> Task to carry out: After locating the line with "Toggle the Activité panel triangle", repeat it and every following line to the end of the listing, exactly. Omit the pictures.

::::

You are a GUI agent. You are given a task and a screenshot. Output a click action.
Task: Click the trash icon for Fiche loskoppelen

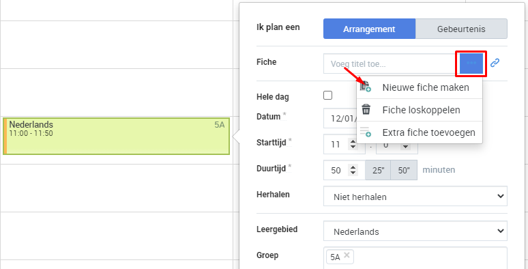pyautogui.click(x=366, y=109)
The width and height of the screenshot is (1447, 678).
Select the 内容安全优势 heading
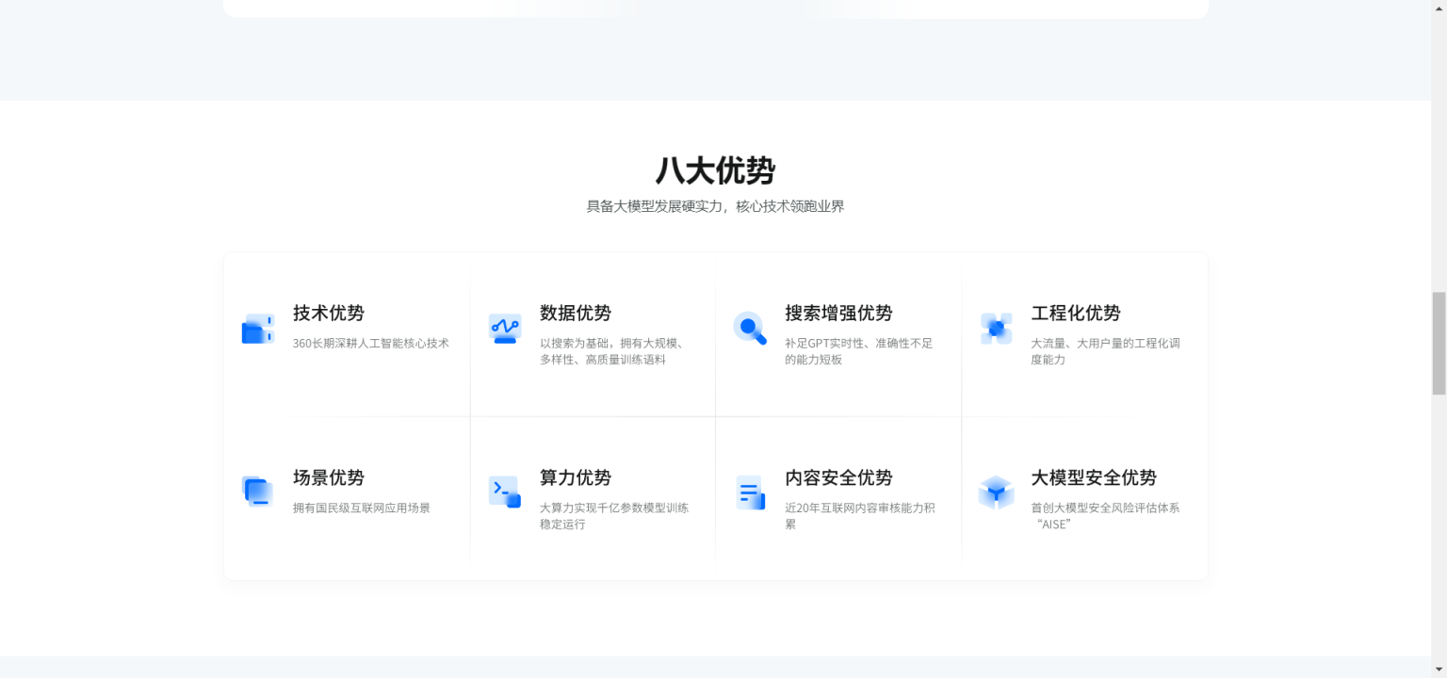coord(838,478)
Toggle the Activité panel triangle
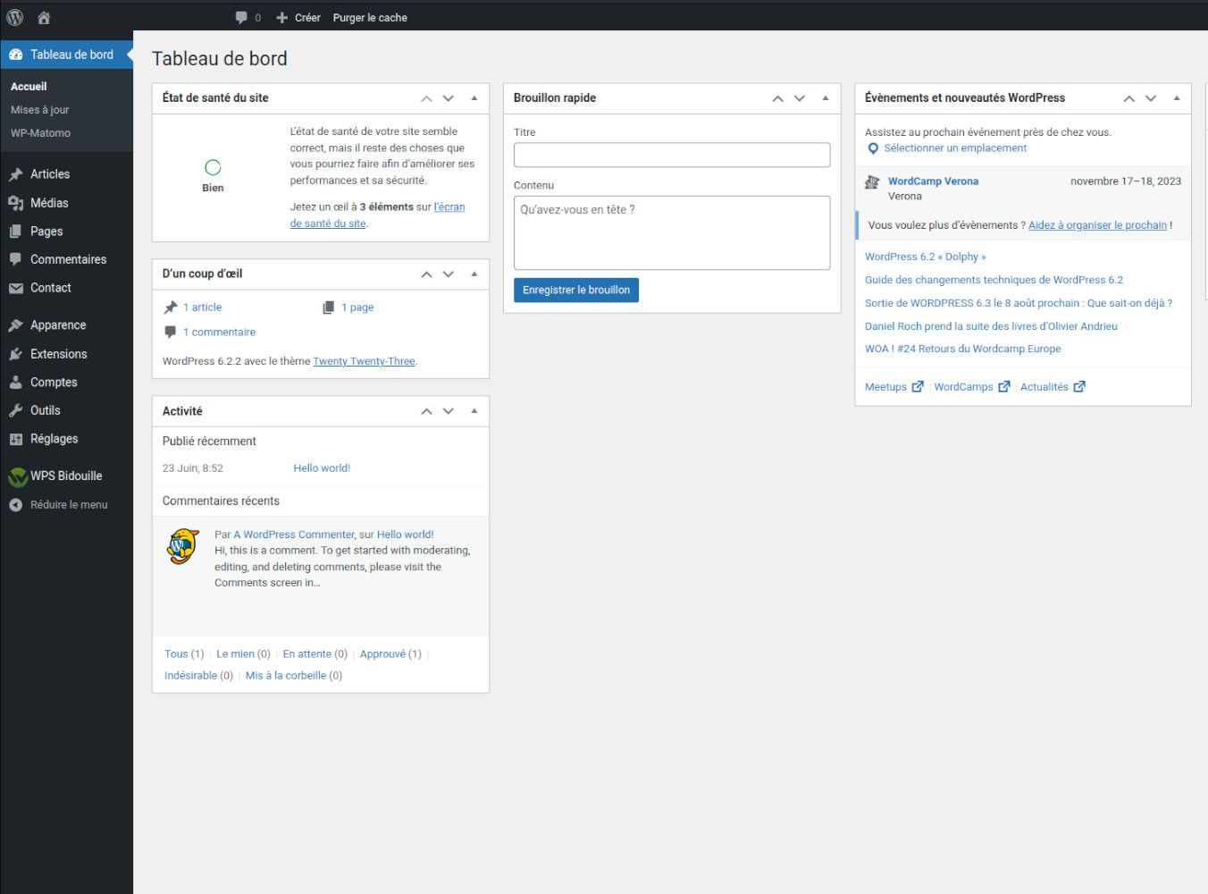 pos(474,411)
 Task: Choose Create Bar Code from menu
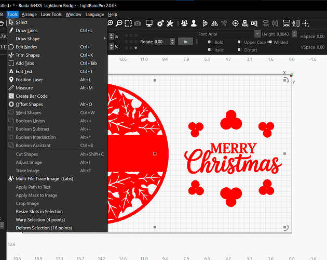(x=31, y=96)
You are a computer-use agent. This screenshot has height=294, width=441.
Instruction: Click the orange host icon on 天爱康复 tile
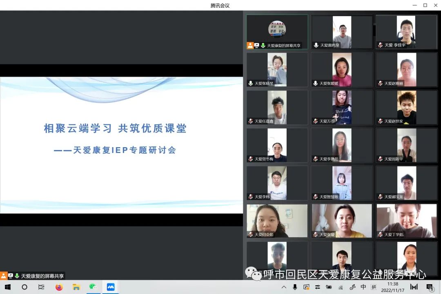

::::

> Response box:
Toggle the Activité panel triangle
 pos(474,411)
 Task: Choose Create Bar Code from menu
(x=31, y=96)
You are a computer-use agent. This screenshot has height=294, width=441.
Instruction: Click the orange host icon on 天爱康复 tile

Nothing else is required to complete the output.